*** Begin section ***

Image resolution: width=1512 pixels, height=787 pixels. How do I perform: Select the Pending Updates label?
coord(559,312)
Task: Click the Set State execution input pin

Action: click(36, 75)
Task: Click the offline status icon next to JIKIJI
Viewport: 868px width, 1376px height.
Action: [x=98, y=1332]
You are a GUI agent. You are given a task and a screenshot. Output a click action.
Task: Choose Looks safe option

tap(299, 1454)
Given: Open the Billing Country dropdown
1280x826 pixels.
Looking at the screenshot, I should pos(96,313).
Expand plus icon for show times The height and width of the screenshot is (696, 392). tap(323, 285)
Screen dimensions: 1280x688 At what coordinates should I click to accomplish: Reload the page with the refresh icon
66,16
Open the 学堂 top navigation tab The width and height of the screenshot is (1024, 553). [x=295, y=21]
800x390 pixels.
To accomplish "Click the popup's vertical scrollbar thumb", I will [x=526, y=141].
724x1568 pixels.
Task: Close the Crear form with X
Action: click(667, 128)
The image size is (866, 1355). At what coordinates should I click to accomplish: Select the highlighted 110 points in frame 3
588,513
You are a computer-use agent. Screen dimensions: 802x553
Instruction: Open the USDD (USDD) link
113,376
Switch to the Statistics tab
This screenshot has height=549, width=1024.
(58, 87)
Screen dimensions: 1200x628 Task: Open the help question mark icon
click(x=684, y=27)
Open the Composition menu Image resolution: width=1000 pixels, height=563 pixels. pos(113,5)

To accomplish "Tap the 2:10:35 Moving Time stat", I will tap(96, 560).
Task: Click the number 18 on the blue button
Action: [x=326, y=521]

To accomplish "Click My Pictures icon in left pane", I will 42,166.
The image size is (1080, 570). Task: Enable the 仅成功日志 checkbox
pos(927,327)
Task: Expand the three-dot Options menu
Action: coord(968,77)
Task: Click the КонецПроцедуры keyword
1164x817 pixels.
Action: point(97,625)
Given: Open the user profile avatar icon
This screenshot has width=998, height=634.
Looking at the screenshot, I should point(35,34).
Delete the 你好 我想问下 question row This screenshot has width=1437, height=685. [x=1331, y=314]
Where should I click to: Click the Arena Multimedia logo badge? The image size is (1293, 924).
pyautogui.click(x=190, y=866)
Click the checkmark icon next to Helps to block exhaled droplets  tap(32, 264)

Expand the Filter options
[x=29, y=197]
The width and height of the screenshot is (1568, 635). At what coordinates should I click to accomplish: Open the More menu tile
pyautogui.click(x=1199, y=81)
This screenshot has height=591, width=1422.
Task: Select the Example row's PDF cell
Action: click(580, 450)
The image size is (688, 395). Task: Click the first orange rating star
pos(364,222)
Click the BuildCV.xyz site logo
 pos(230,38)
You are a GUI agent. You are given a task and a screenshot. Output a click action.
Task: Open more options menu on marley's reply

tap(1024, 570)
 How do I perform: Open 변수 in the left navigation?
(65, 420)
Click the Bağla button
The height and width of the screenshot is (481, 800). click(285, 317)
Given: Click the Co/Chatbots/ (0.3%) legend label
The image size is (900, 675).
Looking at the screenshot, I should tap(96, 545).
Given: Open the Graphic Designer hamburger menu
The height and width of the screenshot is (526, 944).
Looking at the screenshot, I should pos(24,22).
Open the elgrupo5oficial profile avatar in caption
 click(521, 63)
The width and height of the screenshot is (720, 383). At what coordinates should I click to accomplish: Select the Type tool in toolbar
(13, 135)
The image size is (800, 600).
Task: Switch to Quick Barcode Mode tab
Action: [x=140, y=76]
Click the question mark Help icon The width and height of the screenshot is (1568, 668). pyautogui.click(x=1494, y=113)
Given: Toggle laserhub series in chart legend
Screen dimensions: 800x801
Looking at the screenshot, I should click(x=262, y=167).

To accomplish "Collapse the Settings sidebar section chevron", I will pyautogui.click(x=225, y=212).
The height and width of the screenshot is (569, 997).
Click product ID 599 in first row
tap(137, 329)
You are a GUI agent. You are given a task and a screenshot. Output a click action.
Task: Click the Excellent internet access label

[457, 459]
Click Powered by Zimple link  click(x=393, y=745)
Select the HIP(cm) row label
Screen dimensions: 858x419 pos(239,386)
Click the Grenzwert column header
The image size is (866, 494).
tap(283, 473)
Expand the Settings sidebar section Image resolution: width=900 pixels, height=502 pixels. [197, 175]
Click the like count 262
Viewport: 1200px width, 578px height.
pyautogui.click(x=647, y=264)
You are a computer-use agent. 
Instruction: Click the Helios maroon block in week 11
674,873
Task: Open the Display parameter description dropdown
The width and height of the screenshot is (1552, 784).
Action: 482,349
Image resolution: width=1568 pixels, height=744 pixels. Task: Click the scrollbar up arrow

*** End section ***

### ASSIGNMENT
Scan the data above, find each line with "dropdown", and copy it.

### ANSWER BOX
Given: Open the Billing Country dropdown
Task: Open the Display parameter description dropdown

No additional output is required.